Last year for our anniversary my husband presented me with two, poignant, heartfelt gifts in hopes I would reconnect with some lost pieces of me: the first, a chakra pendant of a woman in lotus position and the second, a leather bound journal with an embossed sugar skull on the cover. I loved both of them instantly and fell deeper in love, with him and with them, when he said, "when you practice and write regularly, you're a happier person." It's taken me a few months to act on each of those behaviors, but now that I have -- he couldn't be more correct.

The relationship with my yoga mat is much like that of an old, true friend. We've gone our own directions busy with other things, but when we get back together, it's like we never separated. I've rolled out my mat each day since the tail end of December and while my practice may not be what it once was in terms of asana completion, it is still healing, restorative, and confidence building. I can almost "hear" my body whispering "thank you" as I move between postures with a deep ujjayi breath and everything settles into a familiar rhythm. Even the preparation of my yoga space was meditative. I practice on our porch which is filled with visions of growth and relationship. My husband has a thriving herb and tomato garden in pots along the edge of the balcony and my yoga altar is a reminder of where we have been as a couple and where we will go so the day I took time to delicately wash each statue and Milagros, to wipe down all the surfaces and sweep the floor also felt like I was clearing the cobwebs from my soul inviting spirit into a warm, comfortable dwelling place.

An earlier time when there was no fear
The space has been cleared, the intentions are clear and the judgment has been set aside...until my practice brings me to Urdhva Dhanurasana, back bending. I remember first growing into this posture. My teacher at the time, Shanna, firmly encouraged me and wouldn't let me cheat myself out of its benefits. Later in my practice, she used me as an example of someone "with a strong back bend" to demonstrate the posture to one of her teaching students and I remember those words dearly. I've even tried to call them to mind these past few weeks -- "she's very good in this posture, she has a strong back bend..." but nothing negates the true fear I feel when attempting this posture now.

Fear, no, it feels more like terror. It's not a fear that I will fail, or that I will hurt myself or not be able to complete the pose, it's a real welling of terror from below my heart that quickens my breath and nearly pushes the emotions out of my eyes. My husband coached me through the posture once last week and I moved through the series, but the fear was still there.
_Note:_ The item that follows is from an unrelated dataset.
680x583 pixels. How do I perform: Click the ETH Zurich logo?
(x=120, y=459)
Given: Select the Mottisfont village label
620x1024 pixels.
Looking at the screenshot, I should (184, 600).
The next day, when he wasn't there -- I just couldn't push up.

I'm allowing myself to sit with this fear, rather than run away from it or bury it in a negative coping strategy as the Babs of my past would have, until my mind and body are ready to move through the posture.

Urdhva Dhanurasana is a heart opener - among other benefits - and requires a bit of vulnerability and is also meant to counteract anxiety. "Back bends thrust your full life force up through the spine and burn through blockages along the way. When one of these blockages gets triggered it really does not matter whether you are doing a deep back bend  or a beginner back bend because the emotional state that gets triggered is really of paramount importance." ( So for now, I will continue to focus on consistency of things that make me a happier person and remember all is coming.